━━━ DATA IN THIS EXERCISE

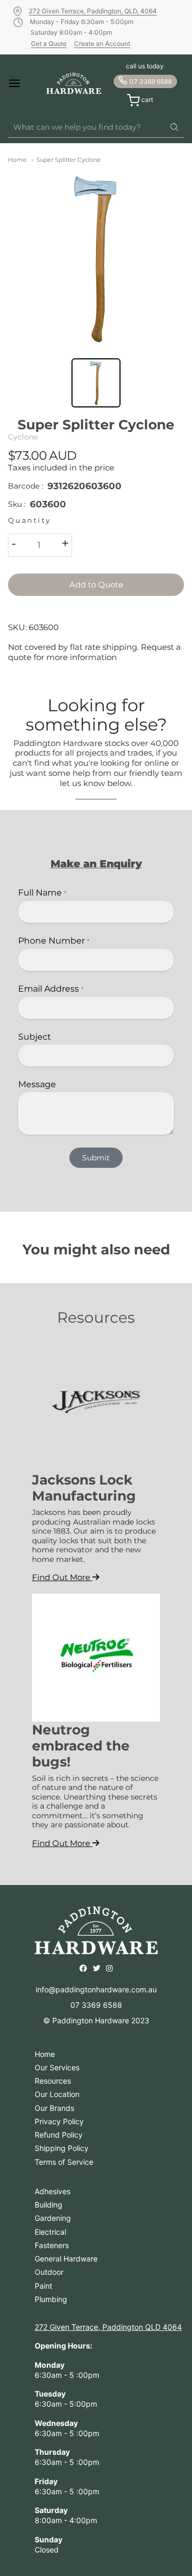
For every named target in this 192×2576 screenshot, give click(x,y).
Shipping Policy (62, 2148)
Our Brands (54, 2107)
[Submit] (174, 127)
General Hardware (66, 2258)
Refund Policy (59, 2134)
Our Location (57, 2094)
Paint (43, 2285)
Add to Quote (96, 584)
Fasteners (52, 2245)
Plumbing (51, 2299)
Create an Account (102, 44)
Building (48, 2204)
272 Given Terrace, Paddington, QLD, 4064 (93, 11)
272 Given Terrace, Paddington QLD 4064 (108, 2326)
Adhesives (52, 2191)
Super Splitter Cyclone (68, 159)
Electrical (50, 2231)
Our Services (57, 2067)
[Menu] (21, 83)
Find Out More (62, 1577)
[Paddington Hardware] (73, 83)
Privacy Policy (59, 2121)
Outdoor (49, 2271)
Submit (96, 1158)
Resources (53, 2080)
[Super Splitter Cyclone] (96, 259)
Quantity (29, 520)
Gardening (53, 2217)
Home (17, 159)
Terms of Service (64, 2161)
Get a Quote (49, 44)
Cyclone (23, 437)
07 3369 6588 (151, 81)
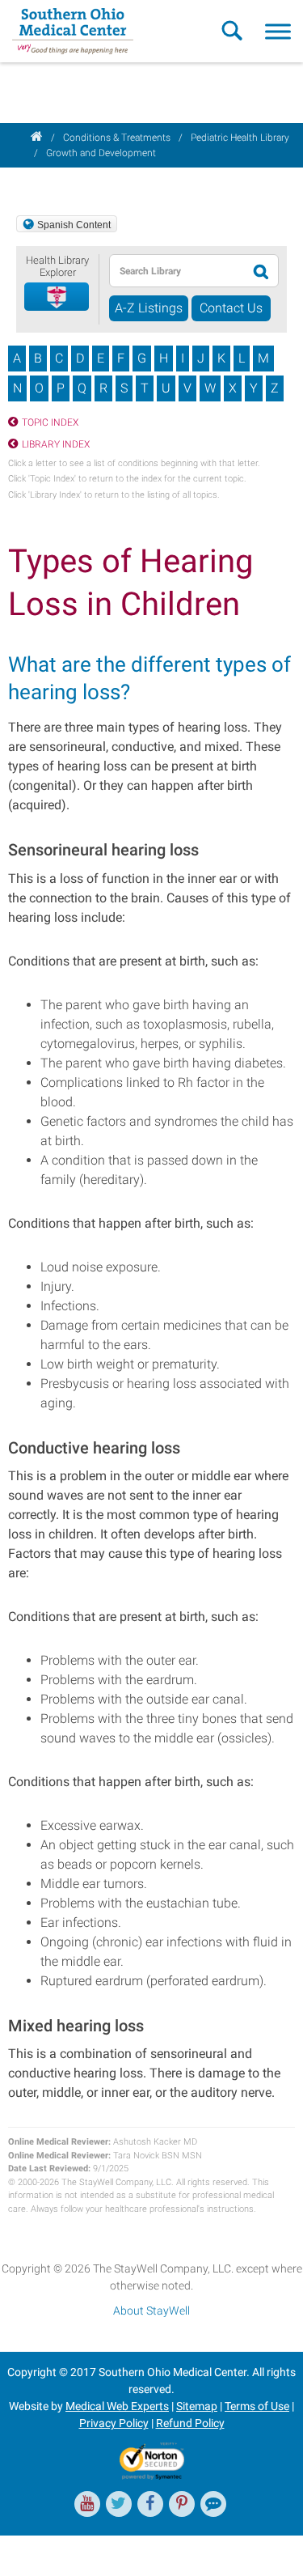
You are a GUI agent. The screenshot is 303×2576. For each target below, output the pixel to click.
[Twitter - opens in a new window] (119, 2504)
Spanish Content (74, 225)
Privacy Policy (114, 2423)
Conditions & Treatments (116, 137)
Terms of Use (257, 2406)
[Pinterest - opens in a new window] (182, 2504)
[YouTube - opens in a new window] (87, 2504)
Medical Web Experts (117, 2406)
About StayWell (151, 2310)
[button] (57, 297)
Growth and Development (101, 153)
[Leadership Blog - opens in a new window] (213, 2504)
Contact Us (231, 308)
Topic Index (50, 422)
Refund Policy (190, 2423)
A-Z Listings (149, 308)
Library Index (56, 444)
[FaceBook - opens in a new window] (150, 2504)
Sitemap (196, 2406)
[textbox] (177, 270)
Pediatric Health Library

━━━━━━

* _EXERCISE DESCRIPTION_: Each line of the data should be printed again exactly. Please leave pictures out.

* _RESPONSE FOR THIS EXERCISE_:
For every named target in this 192×2576 screenshot, give click(x,y).
Shipping Policy (62, 2148)
Our Brands (54, 2107)
[Submit] (174, 127)
General Hardware (66, 2258)
Refund Policy (59, 2134)
Our Location (57, 2094)
Paint (43, 2285)
Add to Quote (96, 584)
Fasteners (52, 2245)
Plumbing (51, 2299)
Create an Account (102, 44)
Building (48, 2204)
272 Given Terrace, Paddington, QLD, 4064 (93, 11)
272 Given Terrace, Paddington QLD 4064 (108, 2326)
Adhesives (52, 2191)
Super Splitter Cyclone (68, 159)
Electrical (50, 2231)
Our Services (57, 2067)
[Menu] (21, 83)
Find Out More (62, 1577)
[Paddington Hardware] (73, 83)
Privacy Policy (59, 2121)
Outdoor (49, 2271)
Submit (96, 1158)
Resources (53, 2080)
[Super Splitter Cyclone] (96, 259)
Quantity (29, 520)
Gardening (53, 2217)
Home (17, 159)
Terms of Service (64, 2161)
Get a Quote (49, 44)
Cyclone (23, 437)
07 3369 6588 (151, 81)
You are a GUI agent. The screenshot is 303×2576. For each target below, output the pixel to click.
[Twitter - opens in a new window] (119, 2504)
Spanish Content (74, 225)
Privacy Policy (114, 2423)
Conditions & Treatments (116, 137)
Terms of Use (257, 2406)
[Pinterest - opens in a new window] (182, 2504)
[YouTube - opens in a new window] (87, 2504)
Medical Web Experts (117, 2406)
About StayWell (151, 2310)
[button] (57, 297)
Growth and Development (101, 153)
[Leadership Blog - opens in a new window] (213, 2504)
Contact Us (231, 308)
Topic Index (50, 422)
Refund Policy (190, 2423)
A-Z Listings (149, 308)
Library Index (56, 444)
[FaceBook - opens in a new window] (150, 2504)
Sitemap (196, 2406)
[textbox] (177, 270)
Pediatric Health Library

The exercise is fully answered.